A short term solution was standardized in [RFC3325] (Jennings, C., Peterson, J., and M. Watson, “Private Extensions to the Session Initiation Protocol (SIP) for Asserted Identity within Trusted Networks,” November 2002.), which provides a network asserted identity. This mechanism is better than a basic From field, but works only in closed user groups and communities that have mutual trust. A longer term solution was developed, generally called SIP Identity, and published in [RFC4474] (Peterson, J. and C. Jennings, “Enhancements for Authenticated Identity Management in the Session Initiation Protocol (SIP),” August 2006.). SIP Identity makes use of domain-based signatures to provide security. An originating proxy authenticates the user, verifies that it matches their identity in the From header field, and if so, includes an Identity header field. This header field contains a cryptographic signature over the From header field along with other parts of the message, and is then signed by the originating domain. A recipient that receives the request can verify the signature, and compare the domain name in the signers certificate with the domain name in the From header field. If they match, the recipient knows that the originating domain has vouched for the identity of the caller.

The SIP Identity mechanism improves upon RFC 3325 by allowing it to work across several transit networks. There is no requirement of mutual trust along every hop; the terminating domain or user directly verifies the assertion made by the calling domain.

SIP Identity has been identified as a core SIP protocol [I‑D.ietf‑sip‑hitchhikers‑guide] (Rosenberg, J., “A Hitchhiker's Guide to the Session Initiation Protocol (SIP),” November 2008.). It has been used as the basis for connected identity, which delivers the identity of the called party [RFC4916] (Elwell, J., “Connected Identity in the Session Initiation Protocol (SIP),” June 2007.). More recently, SIP Identity is used to provide the integrity services needed to secure DTLS-SRTP [I‑D.ietf‑avt‑dtls‑srtp] (McGrew, D. and E. Rescorla, “Datagram Transport Layer Security (DTLS) Extension to Establish Keys for Secure Real-time Transport Protocol (SRTP),” February 2009.). In essence, it is becoming a core part of the SIP security story.

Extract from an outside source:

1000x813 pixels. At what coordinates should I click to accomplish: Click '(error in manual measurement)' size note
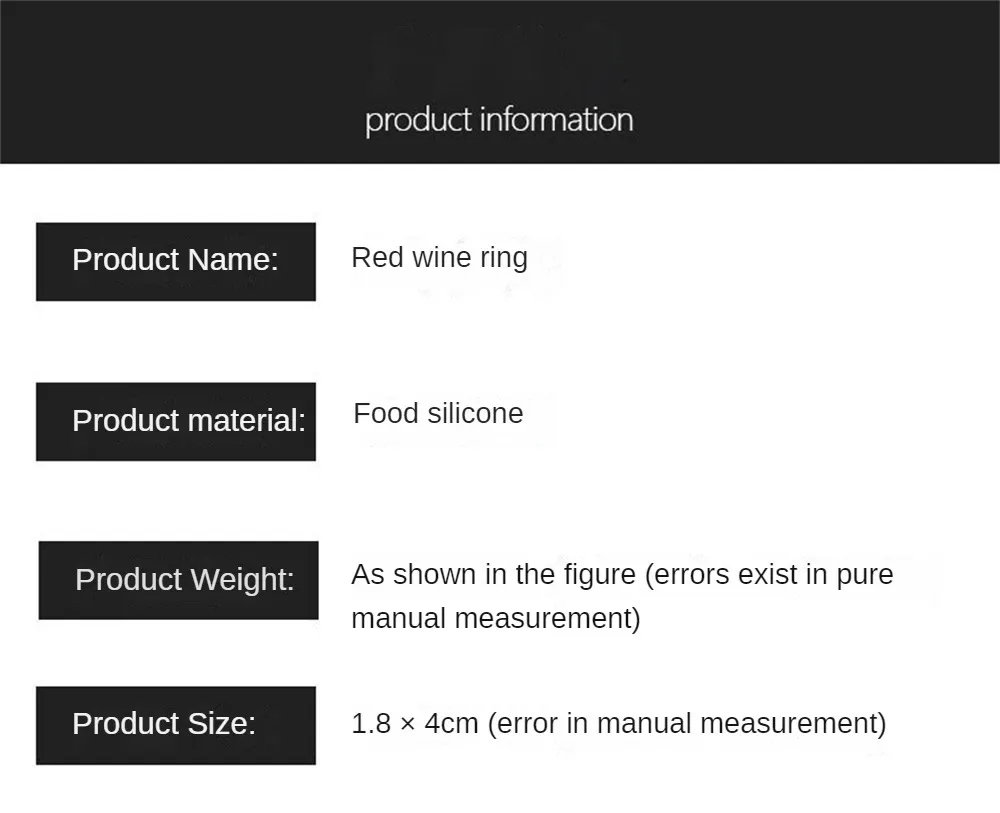[687, 724]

However, recently concerns have been raised about the applicability of SIP Identity, especially in the presence of phone numbers. This document explores those concerns.


2.  The Problem with Numbers

The mechanism in RFC 4474 is intimately intertwined with the domain part of the From URI. On the receiving side, the identity is considered verified when two conditions exist:

  • The signature placed in the Identity header field matches the signature computed by the verifier, and
  • the domain owner, as identified in the signing certificate, matches the domain part of the From header field

Both of these properties are needed to provide the security that SIP Identity provides. Unfortunately, in reality, most SIP deployments at the time of writing make use of phone numbers, and not traditional email-style user@domain identifiers. Of course, a phone number does not have a domain part. How, then, can RFC 4474 be used? The specification itself has this to say on the subject:

     11.  Identity and the TEL URI Scheme

        Since many SIP applications provide a Voice over IP (VoIP) service,
        telephone numbers are commonly used as identities in SIP deployments.
        In the majority of cases, this is not problematic for the identity
        mechanism described in this document.  Telephone numbers commonly
        appear in the username portion of a SIP URI (e.g.,
        ';user=phone').  That username
        conforms to the syntax of the TEL URI scheme (RFC 3966 [13]).  For
        this sort of SIP address-of-record, is the
        appropriate signatory.

        It is also possible for a TEL URI to appear in the SIP To or From
        header field outside the context of a SIP or SIPS URI (e.g.,
        'tel:+17005551008').  In this case, it is much less clear which
        signatory is appropriate for the identity.  Fortunately for the
        identity mechanism, this form of the TEL URI is more common for the
        To header field and Request-URI in SIP than in the From header field,
        since the UAC has no option but to provide a TEL URI alone when the
        remote domain to which a request is sent is unknown.  The local
        domain, however, is usually known by the UAC, and accordingly it can
        form a proper From header field containing a SIP URI with a username
        in TEL URI form.  Implementations that intend to send their requests
        through an authentication service SHOULD put telephone numbers in the
        From header field into SIP or SIPS URIs whenever possible.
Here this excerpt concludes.